Exercise> Rewrite these lines with "dropdown" swapped for "drop-down list" everywhere it occurs, changing nothing else.

(Element lookup records)
□ □ □ □

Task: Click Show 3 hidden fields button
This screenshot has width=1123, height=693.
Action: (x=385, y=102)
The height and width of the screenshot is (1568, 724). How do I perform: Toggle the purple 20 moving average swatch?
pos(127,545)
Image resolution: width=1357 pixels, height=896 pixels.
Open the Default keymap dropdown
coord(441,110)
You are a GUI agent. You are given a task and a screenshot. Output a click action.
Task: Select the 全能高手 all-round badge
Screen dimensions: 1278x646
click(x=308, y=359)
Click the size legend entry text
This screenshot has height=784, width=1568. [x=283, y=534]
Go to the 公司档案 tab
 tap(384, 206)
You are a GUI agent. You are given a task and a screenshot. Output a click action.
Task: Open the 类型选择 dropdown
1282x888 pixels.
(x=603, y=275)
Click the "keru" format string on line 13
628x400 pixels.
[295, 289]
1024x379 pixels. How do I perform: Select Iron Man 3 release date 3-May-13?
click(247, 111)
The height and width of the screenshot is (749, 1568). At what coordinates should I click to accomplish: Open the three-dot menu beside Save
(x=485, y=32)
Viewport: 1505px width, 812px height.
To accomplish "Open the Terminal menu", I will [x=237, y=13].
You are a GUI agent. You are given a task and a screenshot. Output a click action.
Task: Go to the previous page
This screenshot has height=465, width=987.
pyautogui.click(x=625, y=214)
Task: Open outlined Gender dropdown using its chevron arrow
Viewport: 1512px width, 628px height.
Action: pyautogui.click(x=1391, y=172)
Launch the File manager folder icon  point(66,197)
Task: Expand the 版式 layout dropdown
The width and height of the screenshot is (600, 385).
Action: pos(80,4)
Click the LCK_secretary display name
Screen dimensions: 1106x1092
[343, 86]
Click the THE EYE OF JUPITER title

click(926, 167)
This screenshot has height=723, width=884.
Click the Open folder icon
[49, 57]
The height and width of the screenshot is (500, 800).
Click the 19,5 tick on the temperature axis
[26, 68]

□ □ □ □

Reply to the task>
Task: Click Show 3 hidden fields button
This screenshot has width=1123, height=693.
Action: (x=385, y=102)
The height and width of the screenshot is (1568, 724). How do I perform: Toggle the purple 20 moving average swatch?
pos(127,545)
Image resolution: width=1357 pixels, height=896 pixels.
Open the Default keymap drop-down list
coord(441,110)
You are a GUI agent. You are given a task and a screenshot. Output a click action.
Task: Select the 全能高手 all-round badge
Screen dimensions: 1278x646
click(x=308, y=359)
Click the size legend entry text
This screenshot has height=784, width=1568. [x=283, y=534]
Go to the 公司档案 tab
 tap(384, 206)
You are a GUI agent. You are given a task and a screenshot. Output a click action.
Task: Open the 类型选择 drop-down list
1282x888 pixels.
(x=603, y=275)
Click the "keru" format string on line 13
628x400 pixels.
[295, 289]
1024x379 pixels. How do I perform: Select Iron Man 3 release date 3-May-13?
click(247, 111)
The height and width of the screenshot is (749, 1568). At what coordinates should I click to accomplish: Open the three-dot menu beside Save
(x=485, y=32)
Viewport: 1505px width, 812px height.
To accomplish "Open the Terminal menu", I will [x=237, y=13].
You are a GUI agent. You are given a task and a screenshot. Output a click action.
Task: Go to the previous page
This screenshot has height=465, width=987.
pyautogui.click(x=625, y=214)
Task: Open outlined Gender drop-down list using its chevron arrow
Viewport: 1512px width, 628px height.
Action: pyautogui.click(x=1391, y=172)
Launch the File manager folder icon  point(66,197)
Task: Expand the 版式 layout drop-down list
The width and height of the screenshot is (600, 385).
Action: pos(80,4)
Click the LCK_secretary display name
Screen dimensions: 1106x1092
[343, 86]
Click the THE EYE OF JUPITER title

click(926, 167)
This screenshot has height=723, width=884.
Click the Open folder icon
[49, 57]
The height and width of the screenshot is (500, 800).
Click the 19,5 tick on the temperature axis
[26, 68]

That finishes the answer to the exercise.